You won't find the words "software glitch" in this post - Looking for the "affordable" in the Affordable Care Act

Like any nerdy economist, I spent October 1, sitting at my computer trying out Oregon's Obamacare exchange, called Cover Oregon.

It took a few tries to get the site to produce anything other than a "Whoops." (Yes, government websites in Oregon use the word "whoops.") After that, I got whopping list of 69 Obamacare-compliant plans for my family of six: two adults over 40 and four kids ranging from preschool to high school age.

The list Cover Oregon spits out is not particularly helpful in comparing each of the plans, so I put together this graph of each of the plans available to my family.

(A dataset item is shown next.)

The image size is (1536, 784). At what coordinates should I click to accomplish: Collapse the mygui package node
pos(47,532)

Here's what the figure shows:
  • There is a wide range of prices. Among plans with a $2,500 deductible, the most expensive plan (Providence Gold) is $3,800 more than the least expensive plan (Moda Health Bronze).
  • Looking at just the annual payment, the lowest cost plans are Moda Health's $5,000 deductible and $5,250 deductible plans, with an annual cost of about $7,050. That's about the same as the payment on a $125,000 mortgage.
  • You cannot see it on the figure, but Oregon's Health CO-OP, which has made quite a bit of a splash with the media, has some of the highest rates. Slap the word co-op on something (especially in capital letters), and Oregonians will eat it up. 

What's the deal with high deductible plans?

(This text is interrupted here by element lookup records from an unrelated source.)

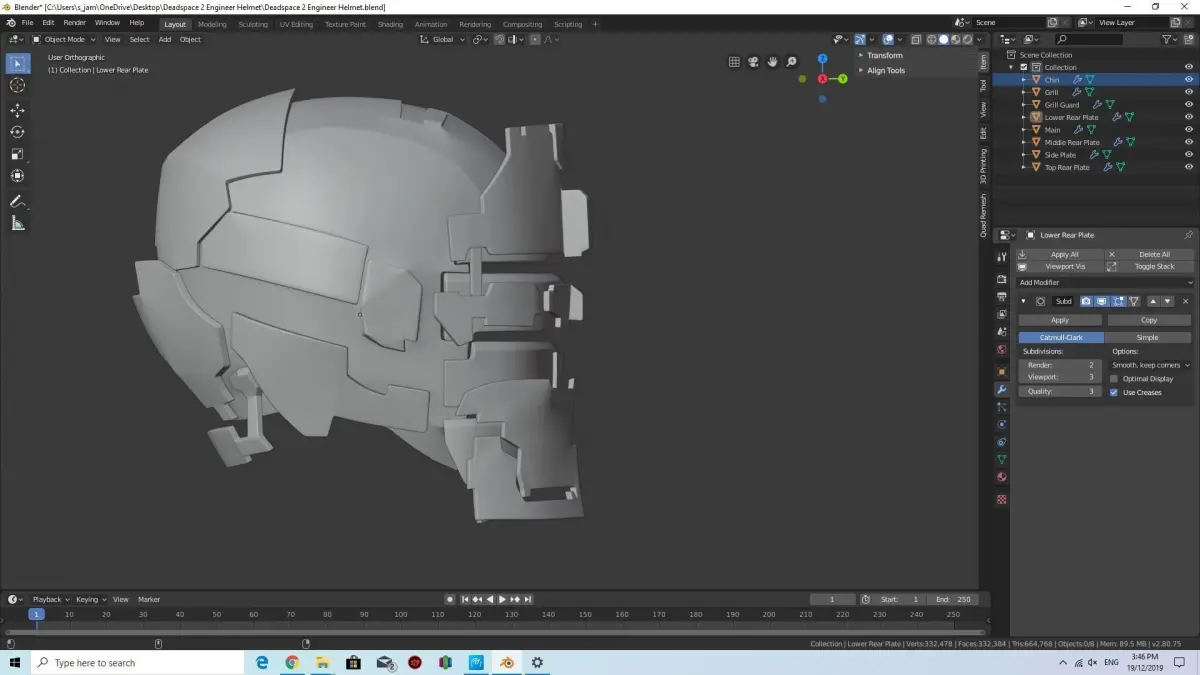Open the Add Modifier dropdown
The image size is (1200, 675).
[1104, 283]
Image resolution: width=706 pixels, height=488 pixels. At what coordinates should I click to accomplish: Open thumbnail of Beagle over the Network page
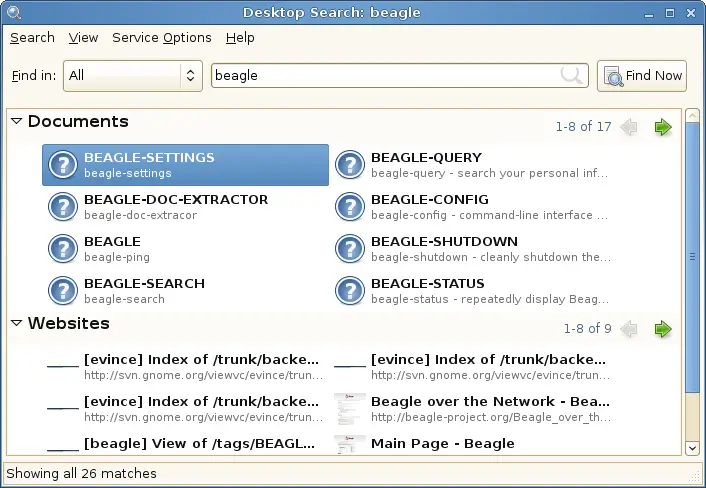point(349,408)
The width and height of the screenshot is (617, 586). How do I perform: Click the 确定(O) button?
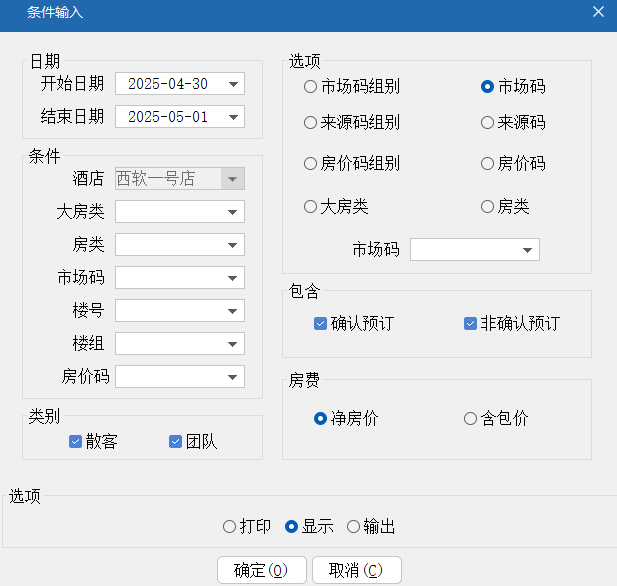coord(262,570)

Let's rejigger the graph a bit.

The figure below shows what the total annual cost of the plans would be if the deductible is added to the cost. It does not do much good to have insurance if you have to spend thousands of dollars before coverage kicks in.



If you look at the dotted line between deductibles of $1,000 and $5,000 the line appears to be pretty flat. In other words, generally speaking, an increase in the annual deductible is matched dollar-for-dollar with an decrease in the annual payment. That seems to make sense.

Now, look what happens if the annual deductible is more than $5,000. The annual payment increases rather than decreases, which seems at odds with how things should be. There seems to be at least two reasons:

  1. For people with extremely high (i.e., "catastrophic") health care costs, the annual deductible is virtually meaningless. If you are facing $100,000 in medical bills, it makes little difference whether you have a $500 deductible or a $5,000 deductible. Thus, those who are most costly to insure may self-select into plans with higher deductibles. An observation verified in a clunkily written working paper.
  2. There are fewer insurers offering plans with higher deductibles. The reduced competition among providers may result in higher prices.

What about the subsidies?

Because our family income is about the same as a Congressional staffer's, we don't qualify for any of the subsidies--but if I gave up teaching or did less consulting, I would qualify for a subsidy. (Talk about incentives!)